The alt text for the image is just "5 Keys to Google Teams"; if you open the
image in a text-based browser (e.g., links), that is what you'll see.

What they've set, the "title" attribute, is used for tooltips in graphical
browsers; the replacement text comes not from title, but from alt. (And alt
and title can be different.)

From an accessibility standpoint, I'm not sure it really matters. The
infographic's text is also above, in the bullet point, just in question form.
(I actually question if the "info"graphic really adds anything. These seem
like five independent things, not that 2 depends really on 1, which if the
infographic implies anything, it would be that. 3 (goals are clear) certainly
doesn't depend on 2 (get things done)…; if anything, having clear goals will
lead to getting things done, but not the other way around.)

------
sprice
This is a great tool to have for anyone on a team.

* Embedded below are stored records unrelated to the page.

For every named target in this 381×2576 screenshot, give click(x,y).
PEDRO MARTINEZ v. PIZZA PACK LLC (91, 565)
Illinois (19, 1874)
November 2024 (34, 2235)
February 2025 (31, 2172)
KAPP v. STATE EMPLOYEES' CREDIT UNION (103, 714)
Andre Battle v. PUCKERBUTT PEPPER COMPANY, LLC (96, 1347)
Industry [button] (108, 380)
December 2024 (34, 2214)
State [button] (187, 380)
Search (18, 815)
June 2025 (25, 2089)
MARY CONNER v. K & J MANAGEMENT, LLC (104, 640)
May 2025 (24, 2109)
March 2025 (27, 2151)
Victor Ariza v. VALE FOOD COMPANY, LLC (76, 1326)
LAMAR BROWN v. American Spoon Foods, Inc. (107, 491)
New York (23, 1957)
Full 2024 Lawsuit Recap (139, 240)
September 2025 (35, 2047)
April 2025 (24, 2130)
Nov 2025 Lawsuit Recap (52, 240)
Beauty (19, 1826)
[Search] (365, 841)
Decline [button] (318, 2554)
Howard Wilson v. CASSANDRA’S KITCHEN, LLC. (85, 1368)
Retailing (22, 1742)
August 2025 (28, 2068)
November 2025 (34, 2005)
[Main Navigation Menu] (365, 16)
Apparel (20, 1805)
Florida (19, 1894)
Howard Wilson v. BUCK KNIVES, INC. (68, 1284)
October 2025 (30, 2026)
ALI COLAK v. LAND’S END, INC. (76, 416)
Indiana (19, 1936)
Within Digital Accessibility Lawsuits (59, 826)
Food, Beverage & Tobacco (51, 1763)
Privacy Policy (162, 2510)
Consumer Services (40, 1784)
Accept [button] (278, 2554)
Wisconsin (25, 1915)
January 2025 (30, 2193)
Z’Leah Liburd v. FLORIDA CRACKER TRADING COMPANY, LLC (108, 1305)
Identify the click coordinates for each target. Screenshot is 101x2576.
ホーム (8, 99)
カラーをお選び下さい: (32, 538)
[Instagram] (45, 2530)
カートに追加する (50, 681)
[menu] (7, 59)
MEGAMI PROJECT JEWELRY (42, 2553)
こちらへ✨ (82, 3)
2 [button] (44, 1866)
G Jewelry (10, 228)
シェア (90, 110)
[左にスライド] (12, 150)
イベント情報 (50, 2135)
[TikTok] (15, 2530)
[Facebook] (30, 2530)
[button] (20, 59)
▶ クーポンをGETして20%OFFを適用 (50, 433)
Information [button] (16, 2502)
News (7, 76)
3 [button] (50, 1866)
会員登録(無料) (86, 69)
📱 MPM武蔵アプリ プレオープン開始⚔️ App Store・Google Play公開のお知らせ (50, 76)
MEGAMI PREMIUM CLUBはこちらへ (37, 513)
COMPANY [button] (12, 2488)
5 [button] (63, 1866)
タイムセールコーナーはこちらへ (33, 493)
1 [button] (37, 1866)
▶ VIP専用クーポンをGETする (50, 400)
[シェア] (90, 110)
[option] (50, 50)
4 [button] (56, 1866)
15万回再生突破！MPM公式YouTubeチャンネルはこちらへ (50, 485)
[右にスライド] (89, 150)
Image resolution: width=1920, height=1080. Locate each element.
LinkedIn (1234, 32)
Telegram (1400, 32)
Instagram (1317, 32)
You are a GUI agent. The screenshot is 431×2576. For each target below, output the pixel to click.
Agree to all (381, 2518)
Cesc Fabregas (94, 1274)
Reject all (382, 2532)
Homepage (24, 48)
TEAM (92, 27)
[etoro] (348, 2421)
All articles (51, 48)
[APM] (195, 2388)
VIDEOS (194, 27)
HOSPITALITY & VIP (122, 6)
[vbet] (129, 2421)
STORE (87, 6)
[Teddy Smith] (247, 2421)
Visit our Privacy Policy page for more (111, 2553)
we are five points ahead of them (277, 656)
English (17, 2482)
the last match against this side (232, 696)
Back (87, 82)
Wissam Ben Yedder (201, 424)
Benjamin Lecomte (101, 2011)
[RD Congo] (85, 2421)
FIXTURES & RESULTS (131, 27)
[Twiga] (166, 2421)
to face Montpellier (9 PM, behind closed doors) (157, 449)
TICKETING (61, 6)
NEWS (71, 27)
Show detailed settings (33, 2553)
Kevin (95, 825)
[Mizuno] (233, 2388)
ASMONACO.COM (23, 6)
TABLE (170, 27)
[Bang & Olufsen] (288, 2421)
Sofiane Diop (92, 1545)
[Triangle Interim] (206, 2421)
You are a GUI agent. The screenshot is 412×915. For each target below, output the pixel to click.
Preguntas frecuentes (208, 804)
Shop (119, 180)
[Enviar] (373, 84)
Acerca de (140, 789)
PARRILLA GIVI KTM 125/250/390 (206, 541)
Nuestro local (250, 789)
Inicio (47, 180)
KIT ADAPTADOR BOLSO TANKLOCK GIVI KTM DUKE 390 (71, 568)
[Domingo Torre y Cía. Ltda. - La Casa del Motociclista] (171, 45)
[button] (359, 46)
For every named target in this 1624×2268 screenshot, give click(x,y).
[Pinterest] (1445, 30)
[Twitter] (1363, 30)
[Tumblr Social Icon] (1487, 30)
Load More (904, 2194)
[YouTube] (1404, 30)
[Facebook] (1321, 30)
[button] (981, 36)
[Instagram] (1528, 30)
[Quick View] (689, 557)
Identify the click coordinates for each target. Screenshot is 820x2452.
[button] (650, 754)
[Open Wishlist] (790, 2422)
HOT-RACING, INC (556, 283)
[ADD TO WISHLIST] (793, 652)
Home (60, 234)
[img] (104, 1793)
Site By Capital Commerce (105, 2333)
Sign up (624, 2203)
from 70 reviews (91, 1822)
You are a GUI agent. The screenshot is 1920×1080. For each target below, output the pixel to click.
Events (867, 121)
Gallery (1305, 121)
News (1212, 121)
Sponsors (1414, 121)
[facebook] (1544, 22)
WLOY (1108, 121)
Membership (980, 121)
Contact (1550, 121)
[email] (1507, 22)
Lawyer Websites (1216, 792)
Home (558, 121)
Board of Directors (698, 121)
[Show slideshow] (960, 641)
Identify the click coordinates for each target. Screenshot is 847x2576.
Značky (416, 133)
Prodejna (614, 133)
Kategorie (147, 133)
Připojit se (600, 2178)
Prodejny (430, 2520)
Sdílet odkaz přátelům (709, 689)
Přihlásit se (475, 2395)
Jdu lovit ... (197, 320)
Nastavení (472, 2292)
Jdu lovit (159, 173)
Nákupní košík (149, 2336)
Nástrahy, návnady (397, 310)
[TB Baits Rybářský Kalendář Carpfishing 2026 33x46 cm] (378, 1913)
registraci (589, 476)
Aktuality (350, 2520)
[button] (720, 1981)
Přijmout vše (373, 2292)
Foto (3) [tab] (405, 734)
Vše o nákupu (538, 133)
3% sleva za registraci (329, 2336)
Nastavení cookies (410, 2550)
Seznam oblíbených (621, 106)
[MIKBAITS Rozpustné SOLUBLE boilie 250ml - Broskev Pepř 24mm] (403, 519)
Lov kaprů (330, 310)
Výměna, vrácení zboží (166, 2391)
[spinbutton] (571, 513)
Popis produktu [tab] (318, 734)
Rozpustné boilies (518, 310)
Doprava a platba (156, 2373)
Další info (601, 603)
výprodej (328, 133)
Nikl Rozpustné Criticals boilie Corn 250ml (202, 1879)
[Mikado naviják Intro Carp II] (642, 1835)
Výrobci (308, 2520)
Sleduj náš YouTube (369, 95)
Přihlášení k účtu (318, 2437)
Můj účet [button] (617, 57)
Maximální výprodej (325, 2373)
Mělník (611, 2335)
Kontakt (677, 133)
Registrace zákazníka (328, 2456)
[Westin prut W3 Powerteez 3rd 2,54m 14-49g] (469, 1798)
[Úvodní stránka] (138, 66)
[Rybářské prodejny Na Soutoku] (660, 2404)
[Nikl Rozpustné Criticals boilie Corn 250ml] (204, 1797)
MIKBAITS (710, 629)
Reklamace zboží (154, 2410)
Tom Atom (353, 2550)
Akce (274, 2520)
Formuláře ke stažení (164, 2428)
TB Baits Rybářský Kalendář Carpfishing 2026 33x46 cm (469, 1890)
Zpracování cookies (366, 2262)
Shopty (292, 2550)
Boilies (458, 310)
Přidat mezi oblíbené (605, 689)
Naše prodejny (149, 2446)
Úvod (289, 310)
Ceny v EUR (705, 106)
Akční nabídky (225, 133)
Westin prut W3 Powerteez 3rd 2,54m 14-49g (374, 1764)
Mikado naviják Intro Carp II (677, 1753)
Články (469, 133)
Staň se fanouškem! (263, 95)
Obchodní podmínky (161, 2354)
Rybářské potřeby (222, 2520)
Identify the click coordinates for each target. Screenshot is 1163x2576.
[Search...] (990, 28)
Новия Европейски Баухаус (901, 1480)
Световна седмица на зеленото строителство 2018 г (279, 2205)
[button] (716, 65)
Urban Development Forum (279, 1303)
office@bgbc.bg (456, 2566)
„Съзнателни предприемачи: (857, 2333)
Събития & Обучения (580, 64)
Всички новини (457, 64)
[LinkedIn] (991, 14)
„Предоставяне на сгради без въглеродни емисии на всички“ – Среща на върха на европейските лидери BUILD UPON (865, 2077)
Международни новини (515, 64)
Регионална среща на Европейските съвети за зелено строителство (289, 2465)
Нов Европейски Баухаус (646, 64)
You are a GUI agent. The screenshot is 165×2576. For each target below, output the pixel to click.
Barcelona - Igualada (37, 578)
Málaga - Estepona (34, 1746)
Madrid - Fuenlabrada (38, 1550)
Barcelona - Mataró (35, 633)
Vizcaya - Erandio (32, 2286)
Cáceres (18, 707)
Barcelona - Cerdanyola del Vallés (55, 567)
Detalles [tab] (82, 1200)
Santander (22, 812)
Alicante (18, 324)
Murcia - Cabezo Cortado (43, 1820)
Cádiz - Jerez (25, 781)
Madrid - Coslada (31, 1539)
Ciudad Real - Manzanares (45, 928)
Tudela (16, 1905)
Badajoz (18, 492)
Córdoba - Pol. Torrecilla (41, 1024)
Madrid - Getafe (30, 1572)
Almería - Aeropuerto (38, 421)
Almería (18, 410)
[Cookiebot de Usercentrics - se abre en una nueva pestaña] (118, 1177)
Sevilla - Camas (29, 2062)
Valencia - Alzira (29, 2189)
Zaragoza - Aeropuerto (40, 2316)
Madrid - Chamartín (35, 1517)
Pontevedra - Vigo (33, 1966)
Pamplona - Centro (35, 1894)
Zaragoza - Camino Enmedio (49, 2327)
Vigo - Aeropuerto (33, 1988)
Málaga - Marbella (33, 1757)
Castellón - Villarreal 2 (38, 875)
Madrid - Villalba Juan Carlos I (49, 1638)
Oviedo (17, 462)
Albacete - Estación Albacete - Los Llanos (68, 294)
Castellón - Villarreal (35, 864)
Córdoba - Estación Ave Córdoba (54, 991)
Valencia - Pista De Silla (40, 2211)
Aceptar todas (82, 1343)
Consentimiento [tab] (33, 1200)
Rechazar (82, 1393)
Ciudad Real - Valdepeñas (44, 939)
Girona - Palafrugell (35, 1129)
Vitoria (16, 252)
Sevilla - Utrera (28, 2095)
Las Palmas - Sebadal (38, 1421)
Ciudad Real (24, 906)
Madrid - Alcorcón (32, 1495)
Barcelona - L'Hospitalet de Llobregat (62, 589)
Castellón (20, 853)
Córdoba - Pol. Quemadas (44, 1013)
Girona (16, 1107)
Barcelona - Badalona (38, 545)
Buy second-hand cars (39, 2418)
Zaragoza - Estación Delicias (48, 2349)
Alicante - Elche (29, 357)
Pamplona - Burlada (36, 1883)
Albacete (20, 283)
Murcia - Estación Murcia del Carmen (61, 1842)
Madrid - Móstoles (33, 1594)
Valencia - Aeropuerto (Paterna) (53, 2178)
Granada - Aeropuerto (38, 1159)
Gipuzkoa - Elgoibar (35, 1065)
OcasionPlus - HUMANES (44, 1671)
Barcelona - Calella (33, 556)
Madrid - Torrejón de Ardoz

I feel quite fortunate to
be on a small team that, at first glance, does quite well in each of these
five areas.

That being said it would be nice if Google shared more information about the
gTeams exercise they do.

------
cmdkeen
The give away is the use of "high performing team" which makes me sad that
they've essentially identified Tuckman's stages of group development without
referencing it (because I really hope they've heard of it).

Forming, Storming, Norming, Performing (and the addition of Mourning) aren't
particularly hard concepts to grasp yet all too often in the technology space
get ignored. Many of the examples mentioned here of not sorting out how people
are going to work together, throwing new tech or people into the team, all
impact this concept and push you back down the ladder.

In 6+ years of professional development I've only ever been in one truly high
performing team, plenty of people never have. That leadership and management,
and they are two distinct things, is so bad about enabling their creation is
something that doesn't get nearly enough attention.

------
dunkelheit
The article strikes me as phony and light on substance. The author talks about
five traits that everyone will agree are important and states that they are
working on improving it. So far so good.

But take dependability for example. Improving it might take some boring things
like improving employees' competence (ok, maybe not so relevant for google).
Or some unpleasant things like holding people accountable. It is in odds with
psychological safety (if risky behavior is encouraged the number of errors
will inevitably increase and thus dependability will decrease). How is this
tension resolved? The article says nothing.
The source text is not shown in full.